▶ Your instructions
Your task is to write out exactly the lines of the listing below, from the first down to the line that holds "Viewport: 466px width, 213px height.".

▶ Listed entries

.....

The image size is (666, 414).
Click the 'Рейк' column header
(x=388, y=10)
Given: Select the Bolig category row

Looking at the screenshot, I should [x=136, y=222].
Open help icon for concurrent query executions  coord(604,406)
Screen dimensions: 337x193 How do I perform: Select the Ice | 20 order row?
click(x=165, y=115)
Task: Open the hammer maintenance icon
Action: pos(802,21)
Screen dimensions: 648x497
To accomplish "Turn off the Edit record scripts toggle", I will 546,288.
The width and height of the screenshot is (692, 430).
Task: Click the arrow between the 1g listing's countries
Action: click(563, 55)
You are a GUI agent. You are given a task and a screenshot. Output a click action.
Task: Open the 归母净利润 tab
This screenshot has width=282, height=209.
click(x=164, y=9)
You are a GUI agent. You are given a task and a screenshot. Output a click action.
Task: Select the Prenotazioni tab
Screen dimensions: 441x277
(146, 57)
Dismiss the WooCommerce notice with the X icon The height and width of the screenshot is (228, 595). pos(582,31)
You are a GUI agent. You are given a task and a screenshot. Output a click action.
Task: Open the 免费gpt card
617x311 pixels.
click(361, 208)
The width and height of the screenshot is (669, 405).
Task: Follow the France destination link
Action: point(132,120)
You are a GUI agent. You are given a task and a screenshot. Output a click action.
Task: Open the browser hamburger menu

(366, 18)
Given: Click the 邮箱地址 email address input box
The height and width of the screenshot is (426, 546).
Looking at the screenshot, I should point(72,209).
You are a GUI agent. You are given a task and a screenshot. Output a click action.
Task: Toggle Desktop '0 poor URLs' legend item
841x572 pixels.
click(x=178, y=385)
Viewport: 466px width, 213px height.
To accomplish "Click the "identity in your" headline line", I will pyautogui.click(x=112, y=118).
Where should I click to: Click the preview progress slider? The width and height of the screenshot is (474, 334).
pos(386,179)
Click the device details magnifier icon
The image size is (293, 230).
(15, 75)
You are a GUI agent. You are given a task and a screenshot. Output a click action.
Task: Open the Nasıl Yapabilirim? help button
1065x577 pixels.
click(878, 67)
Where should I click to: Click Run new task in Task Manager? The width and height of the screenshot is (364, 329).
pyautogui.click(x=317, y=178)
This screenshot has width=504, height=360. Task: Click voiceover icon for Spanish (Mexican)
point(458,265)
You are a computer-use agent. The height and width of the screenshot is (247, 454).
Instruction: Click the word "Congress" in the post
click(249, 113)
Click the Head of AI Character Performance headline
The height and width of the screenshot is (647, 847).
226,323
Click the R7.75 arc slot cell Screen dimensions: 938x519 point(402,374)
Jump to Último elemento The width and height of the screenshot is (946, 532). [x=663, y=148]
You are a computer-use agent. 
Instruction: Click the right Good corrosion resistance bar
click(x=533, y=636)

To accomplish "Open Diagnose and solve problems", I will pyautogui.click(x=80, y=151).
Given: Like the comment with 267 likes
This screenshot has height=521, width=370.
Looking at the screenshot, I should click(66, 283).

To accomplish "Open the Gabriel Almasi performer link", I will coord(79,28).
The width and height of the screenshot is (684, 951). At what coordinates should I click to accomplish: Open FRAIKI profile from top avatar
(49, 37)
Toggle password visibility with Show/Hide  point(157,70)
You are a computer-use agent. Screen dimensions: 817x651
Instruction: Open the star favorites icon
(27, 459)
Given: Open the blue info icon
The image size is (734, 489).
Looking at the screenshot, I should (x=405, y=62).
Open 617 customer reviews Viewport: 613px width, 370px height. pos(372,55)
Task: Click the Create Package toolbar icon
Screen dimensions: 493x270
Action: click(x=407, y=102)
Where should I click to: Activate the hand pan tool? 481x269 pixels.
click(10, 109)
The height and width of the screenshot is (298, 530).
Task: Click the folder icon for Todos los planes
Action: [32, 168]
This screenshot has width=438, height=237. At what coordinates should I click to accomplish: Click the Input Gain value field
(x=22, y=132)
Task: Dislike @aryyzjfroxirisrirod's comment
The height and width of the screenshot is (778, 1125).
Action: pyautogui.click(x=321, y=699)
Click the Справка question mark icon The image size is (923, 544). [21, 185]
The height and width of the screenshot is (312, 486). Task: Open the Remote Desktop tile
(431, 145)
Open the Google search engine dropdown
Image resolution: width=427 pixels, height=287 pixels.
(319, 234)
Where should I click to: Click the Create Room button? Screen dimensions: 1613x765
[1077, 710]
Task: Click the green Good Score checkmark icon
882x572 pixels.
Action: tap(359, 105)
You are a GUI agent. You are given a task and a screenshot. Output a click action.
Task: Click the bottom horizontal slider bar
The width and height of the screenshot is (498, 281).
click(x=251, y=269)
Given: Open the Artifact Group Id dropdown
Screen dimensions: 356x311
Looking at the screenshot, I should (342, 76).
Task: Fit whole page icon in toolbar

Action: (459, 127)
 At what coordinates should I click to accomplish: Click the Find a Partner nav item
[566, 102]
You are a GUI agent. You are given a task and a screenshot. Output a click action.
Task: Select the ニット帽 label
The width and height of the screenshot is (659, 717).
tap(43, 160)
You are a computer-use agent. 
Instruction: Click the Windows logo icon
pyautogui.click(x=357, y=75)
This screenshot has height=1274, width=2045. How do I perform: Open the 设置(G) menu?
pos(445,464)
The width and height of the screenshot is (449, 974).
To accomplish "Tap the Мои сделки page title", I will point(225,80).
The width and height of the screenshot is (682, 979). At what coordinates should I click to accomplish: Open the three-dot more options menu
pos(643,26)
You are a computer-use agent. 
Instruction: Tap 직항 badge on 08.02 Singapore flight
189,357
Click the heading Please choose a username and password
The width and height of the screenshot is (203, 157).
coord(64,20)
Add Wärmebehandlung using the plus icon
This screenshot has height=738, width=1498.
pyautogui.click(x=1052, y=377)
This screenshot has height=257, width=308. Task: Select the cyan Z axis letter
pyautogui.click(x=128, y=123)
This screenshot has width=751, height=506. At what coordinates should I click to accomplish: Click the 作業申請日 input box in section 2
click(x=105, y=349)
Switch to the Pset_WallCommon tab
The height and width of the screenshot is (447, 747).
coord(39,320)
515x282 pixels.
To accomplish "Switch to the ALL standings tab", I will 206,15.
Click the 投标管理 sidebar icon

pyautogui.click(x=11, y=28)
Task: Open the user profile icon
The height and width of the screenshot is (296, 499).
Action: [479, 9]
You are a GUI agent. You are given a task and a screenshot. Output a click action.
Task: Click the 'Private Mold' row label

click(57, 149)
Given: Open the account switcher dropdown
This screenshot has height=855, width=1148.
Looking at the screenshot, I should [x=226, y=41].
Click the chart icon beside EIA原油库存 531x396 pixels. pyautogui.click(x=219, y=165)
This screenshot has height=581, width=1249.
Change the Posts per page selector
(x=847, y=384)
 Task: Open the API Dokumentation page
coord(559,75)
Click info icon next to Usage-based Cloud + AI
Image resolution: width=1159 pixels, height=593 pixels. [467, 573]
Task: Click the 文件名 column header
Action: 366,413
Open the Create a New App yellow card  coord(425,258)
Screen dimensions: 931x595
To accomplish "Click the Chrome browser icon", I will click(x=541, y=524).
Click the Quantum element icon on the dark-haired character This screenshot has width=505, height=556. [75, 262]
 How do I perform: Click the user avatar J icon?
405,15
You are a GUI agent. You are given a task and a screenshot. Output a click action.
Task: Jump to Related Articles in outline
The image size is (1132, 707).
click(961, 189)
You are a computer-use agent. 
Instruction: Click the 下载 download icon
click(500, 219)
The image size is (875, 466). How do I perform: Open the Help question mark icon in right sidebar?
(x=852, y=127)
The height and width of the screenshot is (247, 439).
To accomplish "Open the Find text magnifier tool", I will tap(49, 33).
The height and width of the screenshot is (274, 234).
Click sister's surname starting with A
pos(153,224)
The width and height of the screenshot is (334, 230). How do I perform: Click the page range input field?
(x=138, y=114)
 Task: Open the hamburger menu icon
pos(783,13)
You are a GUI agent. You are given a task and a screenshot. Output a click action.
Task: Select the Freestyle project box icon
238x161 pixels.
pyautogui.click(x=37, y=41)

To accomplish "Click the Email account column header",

.....

▶ Response area
The image size is (666, 414).
Click the 'Рейк' column header
(x=388, y=10)
Given: Select the Bolig category row

Looking at the screenshot, I should [x=136, y=222].
Open help icon for concurrent query executions  coord(604,406)
Screen dimensions: 337x193 How do I perform: Select the Ice | 20 order row?
click(x=165, y=115)
Task: Open the hammer maintenance icon
Action: pos(802,21)
Screen dimensions: 648x497
To accomplish "Turn off the Edit record scripts toggle", I will 546,288.
The width and height of the screenshot is (692, 430).
Task: Click the arrow between the 1g listing's countries
Action: click(563, 55)
You are a GUI agent. You are given a task and a screenshot. Output a click action.
Task: Open the 归母净利润 tab
This screenshot has width=282, height=209.
click(x=164, y=9)
You are a GUI agent. You are given a task and a screenshot. Output a click action.
Task: Select the Prenotazioni tab
Screen dimensions: 441x277
(146, 57)
Dismiss the WooCommerce notice with the X icon The height and width of the screenshot is (228, 595). pos(582,31)
You are a GUI agent. You are given a task and a screenshot. Output a click action.
Task: Open the 免费gpt card
617x311 pixels.
click(361, 208)
The width and height of the screenshot is (669, 405).
Task: Follow the France destination link
Action: point(132,120)
You are a GUI agent. You are given a task and a screenshot. Output a click action.
Task: Open the browser hamburger menu

(366, 18)
Given: Click the 邮箱地址 email address input box
The height and width of the screenshot is (426, 546).
Looking at the screenshot, I should point(72,209).
You are a GUI agent. You are given a task and a screenshot. Output a click action.
Task: Toggle Desktop '0 poor URLs' legend item
841x572 pixels.
click(x=178, y=385)
Viewport: 466px width, 213px height.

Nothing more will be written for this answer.